[[ Input data open ]]

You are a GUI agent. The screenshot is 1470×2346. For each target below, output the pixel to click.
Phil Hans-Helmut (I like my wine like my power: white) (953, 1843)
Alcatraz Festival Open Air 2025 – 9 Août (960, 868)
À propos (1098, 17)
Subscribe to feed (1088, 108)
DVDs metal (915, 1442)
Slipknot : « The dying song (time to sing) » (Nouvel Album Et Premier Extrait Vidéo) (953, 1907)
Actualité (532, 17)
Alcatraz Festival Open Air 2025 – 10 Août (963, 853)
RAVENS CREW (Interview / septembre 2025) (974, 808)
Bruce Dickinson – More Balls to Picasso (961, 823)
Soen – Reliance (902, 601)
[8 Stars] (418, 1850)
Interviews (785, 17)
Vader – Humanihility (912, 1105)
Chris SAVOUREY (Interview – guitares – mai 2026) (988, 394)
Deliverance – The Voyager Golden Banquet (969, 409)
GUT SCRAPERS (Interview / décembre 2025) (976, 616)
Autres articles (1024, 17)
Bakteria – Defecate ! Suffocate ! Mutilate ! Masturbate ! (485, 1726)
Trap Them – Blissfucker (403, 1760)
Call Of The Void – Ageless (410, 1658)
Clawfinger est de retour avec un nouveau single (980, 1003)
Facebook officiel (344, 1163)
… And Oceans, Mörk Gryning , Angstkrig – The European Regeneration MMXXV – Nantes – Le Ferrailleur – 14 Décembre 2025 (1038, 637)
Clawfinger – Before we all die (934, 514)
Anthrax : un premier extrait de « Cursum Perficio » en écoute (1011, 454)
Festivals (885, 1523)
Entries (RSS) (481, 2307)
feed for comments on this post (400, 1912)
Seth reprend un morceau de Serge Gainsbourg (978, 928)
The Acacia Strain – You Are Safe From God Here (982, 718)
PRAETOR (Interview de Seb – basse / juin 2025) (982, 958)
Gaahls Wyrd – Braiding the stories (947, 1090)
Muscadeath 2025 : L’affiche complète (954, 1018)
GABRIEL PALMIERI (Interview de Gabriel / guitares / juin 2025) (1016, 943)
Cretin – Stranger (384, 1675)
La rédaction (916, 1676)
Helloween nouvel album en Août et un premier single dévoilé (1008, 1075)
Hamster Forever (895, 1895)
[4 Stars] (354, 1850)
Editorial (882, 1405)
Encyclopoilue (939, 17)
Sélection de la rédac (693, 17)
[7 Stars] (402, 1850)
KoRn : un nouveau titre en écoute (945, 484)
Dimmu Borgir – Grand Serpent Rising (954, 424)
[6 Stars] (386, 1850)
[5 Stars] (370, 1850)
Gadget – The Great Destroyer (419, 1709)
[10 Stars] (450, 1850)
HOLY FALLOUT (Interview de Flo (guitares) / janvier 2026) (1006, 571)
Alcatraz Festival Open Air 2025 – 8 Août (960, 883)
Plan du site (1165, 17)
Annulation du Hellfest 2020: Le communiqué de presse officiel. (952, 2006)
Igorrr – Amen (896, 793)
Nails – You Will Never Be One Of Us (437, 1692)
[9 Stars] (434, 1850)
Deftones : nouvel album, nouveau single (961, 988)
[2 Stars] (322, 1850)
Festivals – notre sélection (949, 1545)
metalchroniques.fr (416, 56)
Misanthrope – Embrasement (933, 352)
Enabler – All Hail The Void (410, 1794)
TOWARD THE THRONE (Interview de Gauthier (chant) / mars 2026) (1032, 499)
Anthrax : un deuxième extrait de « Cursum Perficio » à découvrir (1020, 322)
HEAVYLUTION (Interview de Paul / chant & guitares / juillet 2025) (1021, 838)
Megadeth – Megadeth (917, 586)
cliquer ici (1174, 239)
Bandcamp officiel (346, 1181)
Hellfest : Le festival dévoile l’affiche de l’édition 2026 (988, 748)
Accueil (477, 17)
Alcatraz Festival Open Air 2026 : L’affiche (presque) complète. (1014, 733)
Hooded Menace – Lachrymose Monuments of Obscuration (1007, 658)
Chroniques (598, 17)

[[ Input data closed ]]

#### Task
When the line with "Autres articles (1024, 17)" is reached in the data above, start copying there, and copy each line exactly until the line with "Nails – You" has been copied; copy nothing else.

#### Written answer
Autres articles (1024, 17)
Bakteria – Defecate ! Suffocate ! Mutilate ! Masturbate ! (485, 1726)
Trap Them – Blissfucker (403, 1760)
Call Of The Void – Ageless (410, 1658)
Clawfinger est de retour avec un nouveau single (980, 1003)
Facebook officiel (344, 1163)
… And Oceans, Mörk Gryning , Angstkrig – The European Regeneration MMXXV – Nantes – Le Ferrailleur – 14 Décembre 2025 (1038, 637)
Clawfinger – Before we all die (934, 514)
Anthrax : un premier extrait de « Cursum Perficio » en écoute (1011, 454)
Festivals (885, 1523)
Entries (RSS) (481, 2307)
feed for comments on this post (400, 1912)
Seth reprend un morceau de Serge Gainsbourg (978, 928)
The Acacia Strain – You Are Safe From God Here (982, 718)
PRAETOR (Interview de Seb – basse / juin 2025) (982, 958)
Gaahls Wyrd – Braiding the stories (947, 1090)
Muscadeath 2025 : L’affiche complète (954, 1018)
GABRIEL PALMIERI (Interview de Gabriel / guitares / juin 2025) (1016, 943)
Cretin – Stranger (384, 1675)
La rédaction (916, 1676)
Helloween nouvel album en Août et un premier single dévoilé (1008, 1075)
Hamster Forever (895, 1895)
[4 Stars] (354, 1850)
Editorial (882, 1405)
Encyclopoilue (939, 17)
Sélection de la rédac (693, 17)
[7 Stars] (402, 1850)
KoRn : un nouveau titre en écoute (945, 484)
Dimmu Borgir – Grand Serpent Rising (954, 424)
[6 Stars] (386, 1850)
[5 Stars] (370, 1850)
Gadget – The Great Destroyer (419, 1709)
[10 Stars] (450, 1850)
HOLY FALLOUT (Interview de Flo (guitares) / janvier 2026) (1006, 571)
Alcatraz Festival Open Air 2025 – 8 Août (960, 883)
Plan du site (1165, 17)
Annulation du Hellfest 2020: Le communiqué de presse officiel. (952, 2006)
Igorrr – Amen (896, 793)
Nails – You Will Never Be One Of Us (437, 1692)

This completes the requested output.